>> BEGIN EXTRACT PROVIDED
So then. Installing data recovery software on a computer before data recovery is needed makes sense: yes? Er, no. Not really. The software doesn't do anything there. Doesn't monitor. Doesn't save. Doesn't insure against loss. It's inert until needed.
To some users, that might seem a conundrum: if such software is said to be worth having in place now to contend with data loss in future, doesn't the fact that it is -- literally -- useless until such event occurs argue against even bothering with it?
The key to that conundrum is the phrase: "having it in place". Where you have placed that software. Location is all, which is why the best data recovery software publishers offer a choice of versions: portable, and non-portable: a version that functions perfectly well from its self-contained installation on a USB stick (portable) and a version that does the same but has been written to a computer (non-portable.)
Me, I have no reason to add to the existing program stock on my computer yet another which only comes to life as-and-when. Hence, why I have a portable version of a recovery program on a couple of USB sticks, one in my desk drawer, t'other in a cupboard elsewhere in my home.
>> END EXTRACT PROVIDED
>> BEGIN ENTRIES SUPPLIED
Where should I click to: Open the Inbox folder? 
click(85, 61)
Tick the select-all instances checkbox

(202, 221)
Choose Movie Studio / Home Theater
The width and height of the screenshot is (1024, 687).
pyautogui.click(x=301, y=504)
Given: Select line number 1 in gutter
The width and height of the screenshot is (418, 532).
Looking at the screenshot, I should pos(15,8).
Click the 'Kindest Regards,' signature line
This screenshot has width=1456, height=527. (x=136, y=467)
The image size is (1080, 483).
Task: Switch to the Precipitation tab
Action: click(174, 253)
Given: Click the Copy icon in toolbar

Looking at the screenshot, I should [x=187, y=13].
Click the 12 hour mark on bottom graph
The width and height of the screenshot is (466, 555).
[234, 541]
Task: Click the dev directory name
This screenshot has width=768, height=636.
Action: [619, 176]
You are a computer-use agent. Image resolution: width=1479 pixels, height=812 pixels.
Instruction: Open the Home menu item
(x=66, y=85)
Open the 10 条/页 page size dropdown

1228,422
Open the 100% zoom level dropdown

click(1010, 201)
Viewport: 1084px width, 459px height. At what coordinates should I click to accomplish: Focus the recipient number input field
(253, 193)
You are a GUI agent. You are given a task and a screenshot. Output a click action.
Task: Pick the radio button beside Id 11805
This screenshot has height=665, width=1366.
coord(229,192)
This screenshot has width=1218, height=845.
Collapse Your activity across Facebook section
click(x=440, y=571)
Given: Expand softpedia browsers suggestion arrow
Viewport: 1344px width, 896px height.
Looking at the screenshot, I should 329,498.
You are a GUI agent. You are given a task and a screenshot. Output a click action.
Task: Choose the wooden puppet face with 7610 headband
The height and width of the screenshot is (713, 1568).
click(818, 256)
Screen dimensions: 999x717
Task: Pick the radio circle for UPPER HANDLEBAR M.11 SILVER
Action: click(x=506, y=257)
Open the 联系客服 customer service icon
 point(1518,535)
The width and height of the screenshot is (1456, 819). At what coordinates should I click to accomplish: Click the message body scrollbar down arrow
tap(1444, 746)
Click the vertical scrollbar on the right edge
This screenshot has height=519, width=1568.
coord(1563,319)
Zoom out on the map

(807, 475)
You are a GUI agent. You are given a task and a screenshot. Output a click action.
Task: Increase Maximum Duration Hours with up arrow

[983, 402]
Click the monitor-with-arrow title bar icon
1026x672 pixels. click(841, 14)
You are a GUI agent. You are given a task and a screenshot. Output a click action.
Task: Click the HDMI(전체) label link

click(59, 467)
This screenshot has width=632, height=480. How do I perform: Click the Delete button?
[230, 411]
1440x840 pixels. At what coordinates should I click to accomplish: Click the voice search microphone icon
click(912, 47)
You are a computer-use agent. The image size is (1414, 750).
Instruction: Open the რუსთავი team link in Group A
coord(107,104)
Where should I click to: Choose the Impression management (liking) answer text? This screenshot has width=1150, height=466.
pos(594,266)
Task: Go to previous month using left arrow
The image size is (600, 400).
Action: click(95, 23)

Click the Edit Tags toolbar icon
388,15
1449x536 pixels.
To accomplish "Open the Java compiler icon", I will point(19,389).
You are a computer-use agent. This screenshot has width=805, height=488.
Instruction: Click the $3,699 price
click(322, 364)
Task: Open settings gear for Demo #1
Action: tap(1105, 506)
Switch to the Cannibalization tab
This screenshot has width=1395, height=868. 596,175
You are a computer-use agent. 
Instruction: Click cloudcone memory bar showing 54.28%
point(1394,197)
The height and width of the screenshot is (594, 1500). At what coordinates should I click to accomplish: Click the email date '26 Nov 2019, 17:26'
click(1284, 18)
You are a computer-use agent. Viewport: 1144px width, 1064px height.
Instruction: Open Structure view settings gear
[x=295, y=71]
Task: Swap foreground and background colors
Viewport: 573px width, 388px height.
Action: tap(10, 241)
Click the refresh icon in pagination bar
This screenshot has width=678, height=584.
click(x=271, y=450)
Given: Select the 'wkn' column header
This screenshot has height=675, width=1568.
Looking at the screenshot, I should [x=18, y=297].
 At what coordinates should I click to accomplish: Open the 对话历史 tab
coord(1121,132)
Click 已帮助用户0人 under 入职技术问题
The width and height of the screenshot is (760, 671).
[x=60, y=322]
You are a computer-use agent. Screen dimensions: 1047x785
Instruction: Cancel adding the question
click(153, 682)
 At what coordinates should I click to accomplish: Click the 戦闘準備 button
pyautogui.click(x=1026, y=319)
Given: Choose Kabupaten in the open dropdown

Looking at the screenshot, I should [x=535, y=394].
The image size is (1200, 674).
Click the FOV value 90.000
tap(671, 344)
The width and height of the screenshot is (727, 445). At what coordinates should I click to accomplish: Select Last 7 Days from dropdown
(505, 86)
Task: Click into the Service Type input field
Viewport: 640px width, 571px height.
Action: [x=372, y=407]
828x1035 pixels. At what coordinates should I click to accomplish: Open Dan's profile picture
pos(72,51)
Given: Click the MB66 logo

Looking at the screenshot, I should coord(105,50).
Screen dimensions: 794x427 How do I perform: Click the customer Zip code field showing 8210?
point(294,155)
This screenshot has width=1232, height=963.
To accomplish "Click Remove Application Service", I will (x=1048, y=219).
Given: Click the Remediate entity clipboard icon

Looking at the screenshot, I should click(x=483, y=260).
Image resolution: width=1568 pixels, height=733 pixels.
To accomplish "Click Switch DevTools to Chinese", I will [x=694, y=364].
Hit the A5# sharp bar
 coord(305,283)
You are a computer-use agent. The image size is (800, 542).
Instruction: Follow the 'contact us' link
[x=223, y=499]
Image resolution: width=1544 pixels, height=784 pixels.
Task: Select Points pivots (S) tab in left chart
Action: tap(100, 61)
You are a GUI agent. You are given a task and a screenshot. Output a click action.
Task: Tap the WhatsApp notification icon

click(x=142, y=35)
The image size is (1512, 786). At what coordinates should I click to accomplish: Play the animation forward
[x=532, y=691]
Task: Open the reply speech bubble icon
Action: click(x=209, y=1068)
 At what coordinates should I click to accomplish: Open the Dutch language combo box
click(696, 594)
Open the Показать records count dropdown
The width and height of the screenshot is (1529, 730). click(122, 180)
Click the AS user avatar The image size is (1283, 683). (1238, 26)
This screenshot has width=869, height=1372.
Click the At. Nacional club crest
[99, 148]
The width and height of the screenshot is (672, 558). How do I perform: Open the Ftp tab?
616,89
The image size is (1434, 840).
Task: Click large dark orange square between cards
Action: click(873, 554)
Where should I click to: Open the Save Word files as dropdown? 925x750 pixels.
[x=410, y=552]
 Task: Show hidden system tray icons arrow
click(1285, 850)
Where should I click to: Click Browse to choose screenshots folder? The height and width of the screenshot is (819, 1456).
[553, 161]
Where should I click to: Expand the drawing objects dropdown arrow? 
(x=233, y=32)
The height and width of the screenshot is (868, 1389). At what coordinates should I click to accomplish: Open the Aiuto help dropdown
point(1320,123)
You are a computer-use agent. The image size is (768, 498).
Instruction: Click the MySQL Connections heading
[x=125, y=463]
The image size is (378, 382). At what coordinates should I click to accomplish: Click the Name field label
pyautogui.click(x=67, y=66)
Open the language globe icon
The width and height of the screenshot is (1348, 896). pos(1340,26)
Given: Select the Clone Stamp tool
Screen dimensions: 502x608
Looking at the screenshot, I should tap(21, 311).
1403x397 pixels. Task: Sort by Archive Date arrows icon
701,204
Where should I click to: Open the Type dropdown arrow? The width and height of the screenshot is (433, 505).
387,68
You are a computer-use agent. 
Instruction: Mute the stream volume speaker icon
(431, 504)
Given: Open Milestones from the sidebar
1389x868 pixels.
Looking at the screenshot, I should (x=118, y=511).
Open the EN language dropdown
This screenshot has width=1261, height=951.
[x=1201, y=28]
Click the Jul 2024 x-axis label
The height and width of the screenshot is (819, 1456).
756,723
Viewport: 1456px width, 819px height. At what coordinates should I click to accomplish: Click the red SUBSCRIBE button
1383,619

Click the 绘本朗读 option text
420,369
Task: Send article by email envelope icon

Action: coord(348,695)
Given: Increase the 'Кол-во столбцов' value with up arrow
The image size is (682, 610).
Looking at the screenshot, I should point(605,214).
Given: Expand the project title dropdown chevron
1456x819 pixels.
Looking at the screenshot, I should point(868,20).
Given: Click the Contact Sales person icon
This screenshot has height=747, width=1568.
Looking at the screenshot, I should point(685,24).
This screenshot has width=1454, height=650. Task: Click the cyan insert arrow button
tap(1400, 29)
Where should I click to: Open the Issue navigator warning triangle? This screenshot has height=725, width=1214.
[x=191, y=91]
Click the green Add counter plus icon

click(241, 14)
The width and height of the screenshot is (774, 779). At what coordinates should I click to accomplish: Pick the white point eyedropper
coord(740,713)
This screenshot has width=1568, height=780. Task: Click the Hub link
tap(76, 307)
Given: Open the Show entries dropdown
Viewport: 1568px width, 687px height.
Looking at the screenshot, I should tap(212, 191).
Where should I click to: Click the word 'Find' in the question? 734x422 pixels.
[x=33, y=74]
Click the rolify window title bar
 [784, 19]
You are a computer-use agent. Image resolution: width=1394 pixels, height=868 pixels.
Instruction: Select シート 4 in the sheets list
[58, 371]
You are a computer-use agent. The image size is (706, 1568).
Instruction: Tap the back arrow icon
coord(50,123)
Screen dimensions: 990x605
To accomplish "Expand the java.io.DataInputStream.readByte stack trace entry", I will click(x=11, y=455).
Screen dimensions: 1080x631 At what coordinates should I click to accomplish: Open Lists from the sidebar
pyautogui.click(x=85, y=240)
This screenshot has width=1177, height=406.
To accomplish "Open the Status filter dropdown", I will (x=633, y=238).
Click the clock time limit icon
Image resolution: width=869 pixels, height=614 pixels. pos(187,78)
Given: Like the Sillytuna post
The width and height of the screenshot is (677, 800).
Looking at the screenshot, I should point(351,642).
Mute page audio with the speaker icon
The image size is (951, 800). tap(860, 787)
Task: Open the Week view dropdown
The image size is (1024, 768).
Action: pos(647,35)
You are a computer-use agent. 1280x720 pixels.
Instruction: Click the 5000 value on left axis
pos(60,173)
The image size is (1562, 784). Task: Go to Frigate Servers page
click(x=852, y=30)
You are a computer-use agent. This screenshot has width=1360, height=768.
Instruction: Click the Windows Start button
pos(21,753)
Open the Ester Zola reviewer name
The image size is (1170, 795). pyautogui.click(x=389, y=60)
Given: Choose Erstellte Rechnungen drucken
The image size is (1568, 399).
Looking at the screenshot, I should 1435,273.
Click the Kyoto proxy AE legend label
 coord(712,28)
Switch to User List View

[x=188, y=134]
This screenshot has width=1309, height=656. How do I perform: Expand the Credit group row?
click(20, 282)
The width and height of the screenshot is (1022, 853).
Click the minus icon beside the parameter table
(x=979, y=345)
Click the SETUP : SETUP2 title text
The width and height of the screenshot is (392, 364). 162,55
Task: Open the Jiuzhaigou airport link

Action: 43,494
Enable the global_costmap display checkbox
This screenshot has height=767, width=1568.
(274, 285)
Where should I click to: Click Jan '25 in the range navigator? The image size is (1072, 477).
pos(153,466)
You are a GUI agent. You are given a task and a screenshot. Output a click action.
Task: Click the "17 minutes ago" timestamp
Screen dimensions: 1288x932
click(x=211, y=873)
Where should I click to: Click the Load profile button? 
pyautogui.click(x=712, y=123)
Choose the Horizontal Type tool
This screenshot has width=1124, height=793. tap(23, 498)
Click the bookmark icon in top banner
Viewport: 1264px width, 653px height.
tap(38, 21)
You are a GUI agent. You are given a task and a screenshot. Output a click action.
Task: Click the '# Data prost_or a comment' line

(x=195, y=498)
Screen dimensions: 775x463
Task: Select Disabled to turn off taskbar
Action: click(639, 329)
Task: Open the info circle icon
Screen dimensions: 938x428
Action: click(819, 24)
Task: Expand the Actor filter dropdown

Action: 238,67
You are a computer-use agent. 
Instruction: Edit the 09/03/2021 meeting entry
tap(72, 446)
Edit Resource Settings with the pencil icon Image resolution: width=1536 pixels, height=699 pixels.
>> END ENTRIES SUPPLIED
#### TASK INSTRUCTIONS
[A] For the data recovery software passage above, decide whether each statement agrees with it. Answer yes or no for each and quote the deciding words.
(i) Data recovery software on a computer monitors the machine for data loss.
(ii) The writer keeps a portable recovery program on USB sticks stored in two places at home.
(iii) The best data recovery software publishers offer only a non-portable version.
[B] Please write what comes next in the data recovery software passage, picking up after its final sentence.

#### OUTPUTS BY TASK
[A]
(i) No: "Doesn't monitor."
(ii) Yes: "I have a portable version of a recovery program on a couple of USB sticks, one in my desk drawer, t'other in a cupboard elsewhere in my home."
(iii) No: "the best data recovery software publishers offer a choice of versions: portable, and non-portable"

[B]
That software is from Piriform. It's called Recuva. It's free. It comes in portable and non-portable guise and in 32-bit and 64-bit versions. It suits my needs, though that doesn't mean everyone else will have the same view. Nor does it mean that this is the finest forensic data recovery software around, because it isn't intended to be. But it's worked on the odd occasions when I've inadvertently 'lost' a file on my computer, and because it's self-contained on a little stick I can take anywhere, has also come to the rescue of friends and family members.
Like all recovery software however, it is a tool of last resort; the plethora of back-up software available nowadays, and the low cost of external drives or Cloud accessibility (the former is to be preferred to the latter) means significant data loss really shouldn't be happening anyway. Backing up is the lock on the stable door, recovery software merely the pursuit of the horse after it has bolted. . .
Where today's offering is concerned, I have read as much as I can on the developer's website but can see no mention of a portable version. The omission isn't encouraging. For that reason then, thanks GOTD, but no thanks: at a retail price of $49, there's no reason why a portable version isn't available if this developer is truly serious about the work it is doing.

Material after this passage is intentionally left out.